» Required tasks
1. According to the passage on Carolina Wilhelmina van Haren, whom did she marry in 1760?
2. Rewrite the passage on Carolina Wilhelmina van Haren, starting with "She was the" and going on through "him to resign.", and put "fiancé" in place of "betrothed".

» Selected passage
Carolina Wilhelmina van Haren (25 April 1741 - 23 November 1812) was a Dutch noble, the central figure in a famous van Haren incest court case of 1761. The case was a scandal in contemporary Netherlands, where it caused a debate on whether the allegations were accurate or a political conspiracy against her father. It is the subject of research and fiction, a novel and a play.

She was the daughter of the noble and minister Onno Zwier van Haren (1713-1779) and Sara Hüls (1718-1793), and married in 1760 to the lawyer Willem van Hogendorp (1735-1784). In 1760, Carolina Wilhelmina van Haren and her invalid sister Betty privately accused their father of sexual abuse. They were encouraged by her betrothed, because his family refused to consent to the marriage unless her father resigned his post as cabinet minister. In 1761, her father took the matter to court to clear his name, which made the case public and declared himself innocent on the grounds that his daughters were too unattractive for him to molest them. He was acquitted from incest because his daughters refused to testify, but the scandal still forced him to resign.

» Information provided
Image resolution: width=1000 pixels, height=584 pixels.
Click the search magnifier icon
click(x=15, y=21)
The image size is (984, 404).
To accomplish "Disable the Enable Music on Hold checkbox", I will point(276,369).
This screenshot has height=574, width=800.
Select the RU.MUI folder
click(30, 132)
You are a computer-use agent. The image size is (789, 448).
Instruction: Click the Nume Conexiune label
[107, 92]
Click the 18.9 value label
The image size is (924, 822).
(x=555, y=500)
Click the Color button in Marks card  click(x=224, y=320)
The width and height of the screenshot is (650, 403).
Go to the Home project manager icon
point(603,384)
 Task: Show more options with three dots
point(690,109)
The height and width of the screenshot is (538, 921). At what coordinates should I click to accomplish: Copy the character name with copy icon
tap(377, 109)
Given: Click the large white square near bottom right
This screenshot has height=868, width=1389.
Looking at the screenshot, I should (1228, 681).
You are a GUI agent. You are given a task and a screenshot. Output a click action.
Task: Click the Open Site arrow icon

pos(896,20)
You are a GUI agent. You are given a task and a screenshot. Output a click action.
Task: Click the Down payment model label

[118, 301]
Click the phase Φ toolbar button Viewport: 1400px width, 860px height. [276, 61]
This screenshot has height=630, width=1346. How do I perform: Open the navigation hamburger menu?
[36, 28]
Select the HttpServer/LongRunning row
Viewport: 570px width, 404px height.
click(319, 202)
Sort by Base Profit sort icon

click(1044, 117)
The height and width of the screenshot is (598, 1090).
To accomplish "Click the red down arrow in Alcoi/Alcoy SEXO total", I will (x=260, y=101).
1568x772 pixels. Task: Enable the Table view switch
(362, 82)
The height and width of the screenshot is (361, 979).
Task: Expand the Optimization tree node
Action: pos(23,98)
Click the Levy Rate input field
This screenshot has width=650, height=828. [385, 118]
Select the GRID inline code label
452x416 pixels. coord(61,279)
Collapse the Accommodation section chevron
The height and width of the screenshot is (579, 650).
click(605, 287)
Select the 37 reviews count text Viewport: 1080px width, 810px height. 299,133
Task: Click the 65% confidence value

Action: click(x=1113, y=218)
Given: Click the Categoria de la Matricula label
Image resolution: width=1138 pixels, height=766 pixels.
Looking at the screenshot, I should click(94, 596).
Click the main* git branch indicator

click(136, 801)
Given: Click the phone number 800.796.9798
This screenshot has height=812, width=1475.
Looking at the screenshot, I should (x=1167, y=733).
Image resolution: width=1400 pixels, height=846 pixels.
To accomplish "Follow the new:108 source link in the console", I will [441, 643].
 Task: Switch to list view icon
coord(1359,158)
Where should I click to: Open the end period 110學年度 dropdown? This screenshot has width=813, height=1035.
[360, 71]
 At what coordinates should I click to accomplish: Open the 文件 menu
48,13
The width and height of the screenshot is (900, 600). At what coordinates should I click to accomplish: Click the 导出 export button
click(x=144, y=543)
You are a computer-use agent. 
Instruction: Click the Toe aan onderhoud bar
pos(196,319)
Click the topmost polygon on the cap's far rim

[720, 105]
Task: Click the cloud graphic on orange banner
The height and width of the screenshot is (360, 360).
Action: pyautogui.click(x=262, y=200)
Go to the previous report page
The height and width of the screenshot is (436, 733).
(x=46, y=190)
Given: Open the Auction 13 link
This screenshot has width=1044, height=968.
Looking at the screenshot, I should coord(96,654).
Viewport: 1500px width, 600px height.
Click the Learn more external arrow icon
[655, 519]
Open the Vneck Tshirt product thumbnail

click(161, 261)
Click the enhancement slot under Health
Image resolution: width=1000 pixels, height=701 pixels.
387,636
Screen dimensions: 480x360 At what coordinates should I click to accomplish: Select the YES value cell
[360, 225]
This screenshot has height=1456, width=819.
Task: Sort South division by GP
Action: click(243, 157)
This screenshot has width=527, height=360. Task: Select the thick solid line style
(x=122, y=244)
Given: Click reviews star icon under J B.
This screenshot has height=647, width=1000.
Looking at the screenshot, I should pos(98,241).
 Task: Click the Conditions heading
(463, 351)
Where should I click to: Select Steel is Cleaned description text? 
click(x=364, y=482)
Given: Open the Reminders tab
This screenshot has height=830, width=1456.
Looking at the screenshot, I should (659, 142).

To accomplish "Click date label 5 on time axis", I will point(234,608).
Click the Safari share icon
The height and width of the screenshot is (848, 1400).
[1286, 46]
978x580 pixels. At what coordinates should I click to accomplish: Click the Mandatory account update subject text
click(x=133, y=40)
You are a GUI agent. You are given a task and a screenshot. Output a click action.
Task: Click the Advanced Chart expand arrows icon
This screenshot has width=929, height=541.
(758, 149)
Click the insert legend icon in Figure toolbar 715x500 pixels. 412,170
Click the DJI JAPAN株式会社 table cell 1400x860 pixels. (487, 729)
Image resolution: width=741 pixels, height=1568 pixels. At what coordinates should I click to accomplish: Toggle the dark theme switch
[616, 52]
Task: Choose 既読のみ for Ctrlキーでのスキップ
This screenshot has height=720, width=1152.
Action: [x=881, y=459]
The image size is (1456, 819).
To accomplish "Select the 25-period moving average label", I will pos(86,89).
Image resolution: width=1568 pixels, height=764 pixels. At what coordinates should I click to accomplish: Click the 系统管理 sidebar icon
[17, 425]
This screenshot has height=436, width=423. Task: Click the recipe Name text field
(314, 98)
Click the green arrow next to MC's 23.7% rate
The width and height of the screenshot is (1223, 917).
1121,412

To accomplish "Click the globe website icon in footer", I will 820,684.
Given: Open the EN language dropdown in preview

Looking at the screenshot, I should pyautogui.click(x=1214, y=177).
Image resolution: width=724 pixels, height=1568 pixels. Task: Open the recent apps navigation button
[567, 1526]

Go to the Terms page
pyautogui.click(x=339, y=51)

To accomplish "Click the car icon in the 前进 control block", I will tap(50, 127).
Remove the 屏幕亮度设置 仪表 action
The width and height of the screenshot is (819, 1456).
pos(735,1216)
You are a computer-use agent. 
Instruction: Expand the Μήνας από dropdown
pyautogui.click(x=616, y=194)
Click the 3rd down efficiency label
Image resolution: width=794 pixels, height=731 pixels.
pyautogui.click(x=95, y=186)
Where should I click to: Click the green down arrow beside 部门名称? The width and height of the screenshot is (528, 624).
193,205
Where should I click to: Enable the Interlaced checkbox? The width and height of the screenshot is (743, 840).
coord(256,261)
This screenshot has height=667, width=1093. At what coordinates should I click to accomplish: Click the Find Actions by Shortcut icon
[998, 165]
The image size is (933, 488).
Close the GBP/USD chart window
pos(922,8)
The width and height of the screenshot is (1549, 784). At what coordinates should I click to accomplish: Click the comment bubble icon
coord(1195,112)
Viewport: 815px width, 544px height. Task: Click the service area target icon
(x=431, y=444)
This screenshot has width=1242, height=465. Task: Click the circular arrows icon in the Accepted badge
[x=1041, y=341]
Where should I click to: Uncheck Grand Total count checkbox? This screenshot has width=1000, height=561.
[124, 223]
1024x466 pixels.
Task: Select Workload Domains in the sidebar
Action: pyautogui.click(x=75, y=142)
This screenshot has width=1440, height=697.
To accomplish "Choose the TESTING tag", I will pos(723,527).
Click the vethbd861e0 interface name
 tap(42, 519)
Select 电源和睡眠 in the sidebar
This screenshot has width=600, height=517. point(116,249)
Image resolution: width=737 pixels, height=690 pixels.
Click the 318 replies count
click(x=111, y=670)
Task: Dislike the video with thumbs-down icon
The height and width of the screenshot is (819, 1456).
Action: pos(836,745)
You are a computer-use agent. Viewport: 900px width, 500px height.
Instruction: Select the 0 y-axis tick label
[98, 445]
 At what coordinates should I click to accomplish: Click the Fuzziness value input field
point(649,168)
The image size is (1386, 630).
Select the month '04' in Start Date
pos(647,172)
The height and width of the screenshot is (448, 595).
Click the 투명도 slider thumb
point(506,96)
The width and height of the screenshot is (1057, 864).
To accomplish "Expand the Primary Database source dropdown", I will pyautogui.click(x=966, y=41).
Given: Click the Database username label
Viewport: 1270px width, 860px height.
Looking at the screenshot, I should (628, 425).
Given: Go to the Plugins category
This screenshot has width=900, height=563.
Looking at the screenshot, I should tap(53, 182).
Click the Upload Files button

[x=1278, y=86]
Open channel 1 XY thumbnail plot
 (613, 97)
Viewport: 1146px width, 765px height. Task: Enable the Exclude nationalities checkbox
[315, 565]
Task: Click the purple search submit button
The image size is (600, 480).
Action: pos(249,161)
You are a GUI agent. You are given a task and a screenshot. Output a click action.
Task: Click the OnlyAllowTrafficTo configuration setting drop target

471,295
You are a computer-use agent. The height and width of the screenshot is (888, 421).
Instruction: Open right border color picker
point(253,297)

» Responses in order
1. She married the lawyer Willem van Hogendorp.

2.
She was the daughter of the noble and minister Onno Zwier van Haren (1713-1779) and Sara Hüls (1718-1793), and married in 1760 to the lawyer Willem van Hogendorp (1735-1784). In 1760, Carolina Wilhelmina van Haren and her invalid sister Betty privately accused their father of sexual abuse. They were encouraged by her fiancé, because his family refused to consent to the marriage unless her father resigned his post as cabinet minister. In 1761, her father took the matter to court to clear his name, which made the case public and declared himself innocent on the grounds that his daughters were too unattractive for him to molest them. He was acquitted from incest because his daughters refused to testify, but the scandal still forced him to resign.